## Stored data
===
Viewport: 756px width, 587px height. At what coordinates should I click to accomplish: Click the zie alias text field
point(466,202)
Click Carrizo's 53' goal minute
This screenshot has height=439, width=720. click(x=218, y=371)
===
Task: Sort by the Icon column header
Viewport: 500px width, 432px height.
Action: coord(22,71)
===
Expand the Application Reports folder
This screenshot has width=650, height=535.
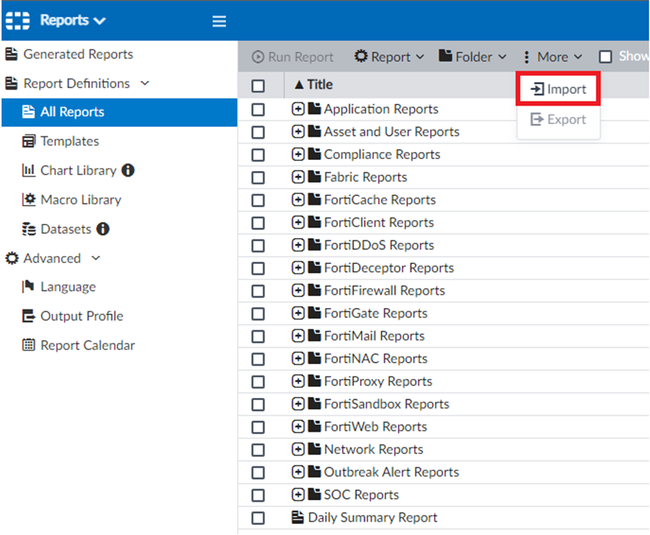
===
Please output exactly the lines between the one holding "Expand the Application Reports folder" and the one holding "This screenshot has width=650, height=535." in the records above, inclusive, and nothing more.

Expand the Application Reports folder
This screenshot has width=650, height=535.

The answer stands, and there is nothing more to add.